> **INPUT**:
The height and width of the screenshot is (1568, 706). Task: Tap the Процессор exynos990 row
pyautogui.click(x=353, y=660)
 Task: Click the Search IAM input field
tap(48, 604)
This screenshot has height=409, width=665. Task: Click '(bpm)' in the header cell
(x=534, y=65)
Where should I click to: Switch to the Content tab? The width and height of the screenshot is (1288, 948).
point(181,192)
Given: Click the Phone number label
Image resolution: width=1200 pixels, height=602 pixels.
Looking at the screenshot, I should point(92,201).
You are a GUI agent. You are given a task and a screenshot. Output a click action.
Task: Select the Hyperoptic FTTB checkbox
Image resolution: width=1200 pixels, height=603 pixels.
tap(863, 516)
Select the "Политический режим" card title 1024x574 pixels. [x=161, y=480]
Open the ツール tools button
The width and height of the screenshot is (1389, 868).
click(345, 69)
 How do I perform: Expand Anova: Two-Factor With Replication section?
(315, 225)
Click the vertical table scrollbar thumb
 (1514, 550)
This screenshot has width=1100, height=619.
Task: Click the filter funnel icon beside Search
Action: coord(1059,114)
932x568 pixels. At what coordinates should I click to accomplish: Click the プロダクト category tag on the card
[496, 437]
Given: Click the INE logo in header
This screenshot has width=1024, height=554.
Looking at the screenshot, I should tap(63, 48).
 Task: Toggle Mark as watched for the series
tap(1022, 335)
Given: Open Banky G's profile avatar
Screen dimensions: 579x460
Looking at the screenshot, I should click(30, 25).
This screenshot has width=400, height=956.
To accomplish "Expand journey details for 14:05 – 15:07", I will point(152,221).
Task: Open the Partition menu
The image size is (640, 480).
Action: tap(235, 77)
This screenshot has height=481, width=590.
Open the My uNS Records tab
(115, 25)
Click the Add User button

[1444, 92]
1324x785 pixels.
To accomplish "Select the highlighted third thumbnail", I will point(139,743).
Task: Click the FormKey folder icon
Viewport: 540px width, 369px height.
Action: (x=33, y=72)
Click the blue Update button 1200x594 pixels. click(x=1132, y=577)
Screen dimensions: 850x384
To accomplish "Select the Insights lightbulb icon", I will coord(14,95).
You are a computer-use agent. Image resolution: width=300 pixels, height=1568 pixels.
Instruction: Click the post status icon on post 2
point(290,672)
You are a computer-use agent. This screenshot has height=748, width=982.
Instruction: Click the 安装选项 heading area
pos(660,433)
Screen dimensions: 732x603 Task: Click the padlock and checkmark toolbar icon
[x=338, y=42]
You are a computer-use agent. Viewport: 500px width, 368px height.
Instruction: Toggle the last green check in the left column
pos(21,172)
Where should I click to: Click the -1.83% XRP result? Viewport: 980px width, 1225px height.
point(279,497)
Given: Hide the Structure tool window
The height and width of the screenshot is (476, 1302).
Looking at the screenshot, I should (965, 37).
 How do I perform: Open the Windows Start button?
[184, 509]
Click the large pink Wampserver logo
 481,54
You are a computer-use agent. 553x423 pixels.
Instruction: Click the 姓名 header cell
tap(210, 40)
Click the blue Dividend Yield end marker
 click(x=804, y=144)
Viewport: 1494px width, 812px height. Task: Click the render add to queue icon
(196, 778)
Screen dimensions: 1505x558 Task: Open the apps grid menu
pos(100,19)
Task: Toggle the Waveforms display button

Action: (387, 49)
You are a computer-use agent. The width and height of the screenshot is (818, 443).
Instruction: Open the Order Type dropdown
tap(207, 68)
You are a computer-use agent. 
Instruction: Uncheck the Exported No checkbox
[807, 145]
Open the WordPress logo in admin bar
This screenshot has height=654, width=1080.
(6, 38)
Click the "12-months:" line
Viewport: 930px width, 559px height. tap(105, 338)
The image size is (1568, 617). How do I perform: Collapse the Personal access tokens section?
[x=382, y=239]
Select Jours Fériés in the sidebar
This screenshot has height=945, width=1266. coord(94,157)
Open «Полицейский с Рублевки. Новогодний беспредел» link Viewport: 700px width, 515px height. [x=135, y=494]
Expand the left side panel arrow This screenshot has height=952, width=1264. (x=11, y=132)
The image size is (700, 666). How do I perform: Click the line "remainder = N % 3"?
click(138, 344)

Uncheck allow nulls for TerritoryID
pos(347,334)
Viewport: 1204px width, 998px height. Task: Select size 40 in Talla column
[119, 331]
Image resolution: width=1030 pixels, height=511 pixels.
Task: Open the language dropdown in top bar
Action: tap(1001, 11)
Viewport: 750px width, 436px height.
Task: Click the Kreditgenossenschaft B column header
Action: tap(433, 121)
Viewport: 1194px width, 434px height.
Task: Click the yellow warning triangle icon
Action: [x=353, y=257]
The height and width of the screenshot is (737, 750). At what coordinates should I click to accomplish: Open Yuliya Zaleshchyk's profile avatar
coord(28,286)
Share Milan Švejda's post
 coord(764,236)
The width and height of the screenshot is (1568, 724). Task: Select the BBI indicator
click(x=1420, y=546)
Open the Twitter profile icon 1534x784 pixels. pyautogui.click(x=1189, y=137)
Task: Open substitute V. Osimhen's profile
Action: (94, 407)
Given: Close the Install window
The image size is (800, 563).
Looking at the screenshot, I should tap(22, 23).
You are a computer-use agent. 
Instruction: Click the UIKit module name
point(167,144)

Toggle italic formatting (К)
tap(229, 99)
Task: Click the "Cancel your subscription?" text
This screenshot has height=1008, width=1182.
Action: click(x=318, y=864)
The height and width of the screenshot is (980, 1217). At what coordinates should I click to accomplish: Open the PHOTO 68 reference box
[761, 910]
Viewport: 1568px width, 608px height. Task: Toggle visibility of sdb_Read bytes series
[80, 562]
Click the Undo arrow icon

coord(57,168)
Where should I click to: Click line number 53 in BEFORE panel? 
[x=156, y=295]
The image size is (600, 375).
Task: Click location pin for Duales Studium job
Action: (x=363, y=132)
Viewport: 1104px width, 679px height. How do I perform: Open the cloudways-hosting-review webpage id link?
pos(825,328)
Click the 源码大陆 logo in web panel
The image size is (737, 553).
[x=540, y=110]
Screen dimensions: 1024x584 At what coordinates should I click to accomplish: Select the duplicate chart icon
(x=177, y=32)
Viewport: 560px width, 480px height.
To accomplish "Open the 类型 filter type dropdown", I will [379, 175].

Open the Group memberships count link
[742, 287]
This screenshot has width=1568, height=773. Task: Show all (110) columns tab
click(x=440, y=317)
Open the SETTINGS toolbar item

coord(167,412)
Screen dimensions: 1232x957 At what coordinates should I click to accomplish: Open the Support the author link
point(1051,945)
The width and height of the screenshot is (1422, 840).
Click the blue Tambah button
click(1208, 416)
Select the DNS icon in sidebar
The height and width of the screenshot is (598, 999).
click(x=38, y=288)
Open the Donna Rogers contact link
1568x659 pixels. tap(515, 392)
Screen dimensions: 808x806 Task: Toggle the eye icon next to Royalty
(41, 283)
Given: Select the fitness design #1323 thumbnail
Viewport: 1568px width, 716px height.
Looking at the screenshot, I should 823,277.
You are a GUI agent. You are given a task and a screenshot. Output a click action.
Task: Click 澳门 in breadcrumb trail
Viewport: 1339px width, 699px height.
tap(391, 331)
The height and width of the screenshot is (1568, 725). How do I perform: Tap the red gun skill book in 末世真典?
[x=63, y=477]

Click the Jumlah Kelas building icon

> **WHAT TO PRODUCE**:
Note each line of the entries that has "will" in it, and copy those lines.

> **EXERCISE SOLUTION**:
To accomplish "Expand journey details for 14:05 – 15:07", I will point(152,221).
To accomplish "Select the highlighted third thumbnail", I will point(139,743).
To accomplish "Select the Insights lightbulb icon", I will coord(14,95).
To accomplish "Open the 类型 filter type dropdown", I will [379, 175].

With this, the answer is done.